8. Mostra-se, assim, se ainda existissem dúvidas, que Catarina Martins e António Costa andam a brincar às politiquices. A dar um triste espetáculo aos portugueses, prejudicando todos nós (basta ver o comportamento da Bolsa de Lisboa e a desconfiança crónica que os investidores – aqueles que criam empregos e permitem aos portugueses sonhar num futuro mais feliz – já começam a sentir sobre Portugal outra vez) para proteger os seus lugarzinhos na política. O próximo passo de António Costa, neste contexto, é claro: começar a criticar Cavaco Silva quando este empossar Passos Coelho e os Ministros que esta venha a escolher.

9. Efetivamente, António Costa e Catarina Martins vão continuar a fingir, organizando sessões de defesa de um Governo frentista junto dos militantes do PS e do BE, afirmando que um acordo entre os dois partidos já está concluído. António Costa dirá que o BE mostrou um grande sentido de responsabilidade; o BE, especialmente Catarina Martins, dirá que o PS cedeu em toda a linha, sendo uma vitória negocial estonteante dos bloquistas. À espera de quê? À espera que Cavaco Silva dê posse a Passos Coelho, fazendo um “frete” ao seu partido e aos seus amigos de direita (já todos conhecemos a cassete…). António Costa e Catarina Martins, nesse momento, dirão: “nós somos a alternativa de esquerda, derrubámos preconceitos, estamos dispostos a governar em conjunto – mas o malvado Cavaco Silva não nos deixa!”.

10. Logo, António Costa vai retomar o discurso anti-Cavaco Silva que já ensaiou – preparando a derrota – na campanha eleitoral. A culpa não será da esquerda – será apenas do Presidente da República. Posteriormente, António Costa vai tentar colar-se ao Partido Comunista e ao Bloco de Esquerda para tentar convencer ambos os partidos a apoiar o candidato presidencial Sampaio da Nóvoa – fazendo tudo, ao mesmo tempo, para matar a candidatura de Maria de Belém.

11. Depois, António Costa espera que o Partido Comunista e/ou o Bloco de Esquerda apresentem uma moção de rejeição do programa de Governo ou chumbem o Orçamento de Estado – neste caso, Costa votará de acordo com a extrema-esquerda. Porquê? Fácil: António Costa não tem espaço político para votar contra – seria o seu descrédito absolutíssimo. E António Costa está convicto que, caindo o Governo, Cavaco Silva será obrigado a dar posse a um Governo de extrema-esquerda (o Presidente não poderá convocar novas eleições e já disse repudiar a ideia de Governo de gestão até Maio).

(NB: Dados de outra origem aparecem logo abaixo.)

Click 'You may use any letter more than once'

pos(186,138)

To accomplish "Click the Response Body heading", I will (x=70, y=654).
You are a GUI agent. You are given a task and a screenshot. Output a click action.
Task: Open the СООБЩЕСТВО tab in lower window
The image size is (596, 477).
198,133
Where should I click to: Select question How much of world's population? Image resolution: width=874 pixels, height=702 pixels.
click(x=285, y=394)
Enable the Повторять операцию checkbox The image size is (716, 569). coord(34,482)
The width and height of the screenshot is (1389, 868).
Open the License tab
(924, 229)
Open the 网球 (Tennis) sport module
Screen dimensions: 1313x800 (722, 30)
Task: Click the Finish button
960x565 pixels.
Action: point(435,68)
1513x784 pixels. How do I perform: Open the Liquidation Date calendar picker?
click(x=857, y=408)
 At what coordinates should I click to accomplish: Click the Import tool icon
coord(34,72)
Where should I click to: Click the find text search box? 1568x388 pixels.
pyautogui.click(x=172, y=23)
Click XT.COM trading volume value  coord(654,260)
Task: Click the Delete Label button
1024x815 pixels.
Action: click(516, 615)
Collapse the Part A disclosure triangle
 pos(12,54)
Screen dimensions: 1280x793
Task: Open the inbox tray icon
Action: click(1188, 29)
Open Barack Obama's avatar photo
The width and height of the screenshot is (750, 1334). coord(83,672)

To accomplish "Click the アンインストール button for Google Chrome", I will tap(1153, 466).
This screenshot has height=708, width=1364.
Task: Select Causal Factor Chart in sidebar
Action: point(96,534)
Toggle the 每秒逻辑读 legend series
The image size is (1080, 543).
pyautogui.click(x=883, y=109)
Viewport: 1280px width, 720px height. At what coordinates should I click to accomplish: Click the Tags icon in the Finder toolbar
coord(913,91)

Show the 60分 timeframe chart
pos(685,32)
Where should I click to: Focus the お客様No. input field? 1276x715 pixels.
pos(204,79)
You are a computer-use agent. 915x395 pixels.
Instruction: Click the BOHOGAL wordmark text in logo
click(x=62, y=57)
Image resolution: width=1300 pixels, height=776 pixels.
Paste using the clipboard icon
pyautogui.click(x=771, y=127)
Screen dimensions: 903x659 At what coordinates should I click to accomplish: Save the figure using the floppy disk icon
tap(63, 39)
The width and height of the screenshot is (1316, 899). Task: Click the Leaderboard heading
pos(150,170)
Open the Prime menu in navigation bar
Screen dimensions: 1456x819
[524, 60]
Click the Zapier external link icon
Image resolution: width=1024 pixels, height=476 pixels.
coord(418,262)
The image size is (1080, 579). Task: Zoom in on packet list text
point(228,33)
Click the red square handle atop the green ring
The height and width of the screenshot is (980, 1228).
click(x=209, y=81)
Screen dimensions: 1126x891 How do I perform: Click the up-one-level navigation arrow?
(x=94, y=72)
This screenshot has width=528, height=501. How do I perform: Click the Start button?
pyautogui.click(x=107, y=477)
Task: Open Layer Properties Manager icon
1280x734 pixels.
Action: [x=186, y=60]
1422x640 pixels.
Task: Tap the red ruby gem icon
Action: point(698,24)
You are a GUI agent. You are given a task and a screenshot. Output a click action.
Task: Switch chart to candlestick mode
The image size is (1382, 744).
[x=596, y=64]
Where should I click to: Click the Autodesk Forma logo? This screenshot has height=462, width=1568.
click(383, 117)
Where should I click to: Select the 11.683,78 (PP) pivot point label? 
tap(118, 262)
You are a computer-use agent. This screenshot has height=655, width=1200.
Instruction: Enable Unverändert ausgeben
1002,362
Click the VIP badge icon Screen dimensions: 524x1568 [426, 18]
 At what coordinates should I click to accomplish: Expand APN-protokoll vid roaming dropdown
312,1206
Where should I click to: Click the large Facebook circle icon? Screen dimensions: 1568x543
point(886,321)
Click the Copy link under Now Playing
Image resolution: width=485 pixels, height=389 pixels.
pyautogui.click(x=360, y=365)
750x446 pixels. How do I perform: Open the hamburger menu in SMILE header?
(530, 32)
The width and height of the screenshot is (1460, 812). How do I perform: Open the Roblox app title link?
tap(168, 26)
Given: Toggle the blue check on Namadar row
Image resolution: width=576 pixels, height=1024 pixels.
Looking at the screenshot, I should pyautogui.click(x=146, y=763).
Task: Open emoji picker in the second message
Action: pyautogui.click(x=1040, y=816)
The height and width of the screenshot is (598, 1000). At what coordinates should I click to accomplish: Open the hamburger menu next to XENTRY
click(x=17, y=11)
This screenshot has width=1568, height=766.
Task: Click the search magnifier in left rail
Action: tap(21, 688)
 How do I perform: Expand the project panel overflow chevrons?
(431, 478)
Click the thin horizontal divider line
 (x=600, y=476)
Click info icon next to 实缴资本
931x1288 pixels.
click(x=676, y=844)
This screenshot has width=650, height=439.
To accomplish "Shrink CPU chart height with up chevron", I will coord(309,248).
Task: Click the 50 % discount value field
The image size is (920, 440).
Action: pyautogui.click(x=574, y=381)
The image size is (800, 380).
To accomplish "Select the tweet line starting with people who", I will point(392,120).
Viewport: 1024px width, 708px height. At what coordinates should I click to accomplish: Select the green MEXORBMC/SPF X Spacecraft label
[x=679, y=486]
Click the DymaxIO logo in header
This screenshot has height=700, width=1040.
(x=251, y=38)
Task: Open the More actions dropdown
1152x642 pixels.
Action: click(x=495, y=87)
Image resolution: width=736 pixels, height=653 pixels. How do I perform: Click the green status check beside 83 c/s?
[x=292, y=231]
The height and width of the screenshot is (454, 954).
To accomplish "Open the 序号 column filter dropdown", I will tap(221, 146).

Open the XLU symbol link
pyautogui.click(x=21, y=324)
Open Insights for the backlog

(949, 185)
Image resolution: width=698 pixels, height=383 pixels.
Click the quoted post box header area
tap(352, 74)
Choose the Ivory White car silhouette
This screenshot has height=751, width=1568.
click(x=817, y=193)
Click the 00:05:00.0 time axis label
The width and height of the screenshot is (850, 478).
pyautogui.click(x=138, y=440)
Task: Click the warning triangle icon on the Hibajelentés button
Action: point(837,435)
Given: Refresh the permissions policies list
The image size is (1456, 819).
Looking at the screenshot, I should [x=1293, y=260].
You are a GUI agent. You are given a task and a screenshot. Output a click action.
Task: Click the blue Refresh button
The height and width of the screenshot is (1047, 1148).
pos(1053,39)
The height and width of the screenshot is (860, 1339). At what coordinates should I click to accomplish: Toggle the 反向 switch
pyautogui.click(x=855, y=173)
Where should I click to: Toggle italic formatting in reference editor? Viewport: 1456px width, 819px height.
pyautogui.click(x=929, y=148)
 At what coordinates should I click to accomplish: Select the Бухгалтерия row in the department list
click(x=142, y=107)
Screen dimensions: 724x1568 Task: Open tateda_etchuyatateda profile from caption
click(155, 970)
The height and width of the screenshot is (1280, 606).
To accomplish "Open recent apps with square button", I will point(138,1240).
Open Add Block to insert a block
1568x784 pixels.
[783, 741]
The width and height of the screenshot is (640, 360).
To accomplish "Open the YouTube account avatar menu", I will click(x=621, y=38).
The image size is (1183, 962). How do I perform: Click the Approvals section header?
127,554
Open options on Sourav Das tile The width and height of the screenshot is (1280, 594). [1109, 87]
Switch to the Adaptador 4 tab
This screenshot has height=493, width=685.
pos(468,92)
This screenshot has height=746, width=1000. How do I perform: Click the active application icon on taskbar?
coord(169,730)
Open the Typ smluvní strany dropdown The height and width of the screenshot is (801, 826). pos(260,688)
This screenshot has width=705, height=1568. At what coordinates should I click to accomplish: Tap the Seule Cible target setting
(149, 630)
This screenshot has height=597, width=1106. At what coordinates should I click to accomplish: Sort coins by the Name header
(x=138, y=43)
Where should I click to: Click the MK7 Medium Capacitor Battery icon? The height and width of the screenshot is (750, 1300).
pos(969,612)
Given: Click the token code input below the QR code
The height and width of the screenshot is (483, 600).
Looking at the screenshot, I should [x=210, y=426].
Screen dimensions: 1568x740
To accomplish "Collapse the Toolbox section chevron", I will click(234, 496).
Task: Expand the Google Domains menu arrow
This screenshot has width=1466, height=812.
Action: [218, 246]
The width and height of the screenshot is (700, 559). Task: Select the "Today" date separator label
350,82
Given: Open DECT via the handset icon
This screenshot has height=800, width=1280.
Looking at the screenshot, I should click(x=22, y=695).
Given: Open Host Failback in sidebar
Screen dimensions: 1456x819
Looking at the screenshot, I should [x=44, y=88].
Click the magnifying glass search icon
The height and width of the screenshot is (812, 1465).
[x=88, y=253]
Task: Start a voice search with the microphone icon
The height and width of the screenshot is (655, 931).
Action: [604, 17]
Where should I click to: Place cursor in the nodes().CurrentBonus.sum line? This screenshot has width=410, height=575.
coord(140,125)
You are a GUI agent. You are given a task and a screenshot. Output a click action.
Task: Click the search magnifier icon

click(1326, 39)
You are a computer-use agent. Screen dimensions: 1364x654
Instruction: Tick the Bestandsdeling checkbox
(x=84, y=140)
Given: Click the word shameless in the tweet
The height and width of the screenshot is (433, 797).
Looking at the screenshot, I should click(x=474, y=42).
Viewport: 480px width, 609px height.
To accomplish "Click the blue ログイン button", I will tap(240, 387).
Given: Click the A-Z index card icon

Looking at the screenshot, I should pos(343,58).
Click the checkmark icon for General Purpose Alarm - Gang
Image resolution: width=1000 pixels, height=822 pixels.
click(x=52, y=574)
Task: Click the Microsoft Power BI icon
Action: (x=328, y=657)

12. Uma vez empossado António Costa julga que, num cenário de Governo com o apoio da extrema-esquerda, criará as condições necessárias para obter a maioria absoluta nas próximas legislativas, independentemente da maior ou menor proximidade da sua realização. A razão é clara: Costa auto-convenceu-se que será capaz de absorver os eleitores do PCP e do BE nas eleições que se venham a realizar, exercendo um efeito eucalipto à esquerda. António Costa quer ser o Cavaco Silva da esquerda.

13. Conclusão: António Costa não quer ser amigo ou mestre-de-cerimónias do PCP e do Bloco de Esquerda. Não: António Costa quer encostar definitivamente o PS à esquerda, reduzindo o Partido Comunista e o Bloco de Esquerda à insignificância. Aniquilando estes dois partidos de extrema-esquerda, António Costa julga que o PS terá finalmente o seu “espaço vital” no espetro partidário português: o PS tornar-se-á uma federação de esquerdas, alienando o centro e juntando a esquerda e a extrema-esquerda.

14. Perguntamos: será que Jerónimo de Sousa e Catarina Martins vão cair na armadilha montada por António Costa? E será que o PS, na tradição de Mário Soares e dos democratas que sempre lutaram contra os desvios autoritários do partido, se resignará a conquistar a extrema-esquerda como uma inevitabilidade para sobreviver politicamente? O PS merece mais do que António Costa. Portugal merece mais do que o PS de António Costa.

15. Os portugueses – todos nós – podem ficar descansados: Cavaco Silva não caucionará um governo de frente popular. António Costa está muito enganado…e será possível que ninguém no Largo do Rato lhe tenha dito, entretanto, que perdeu as eleições?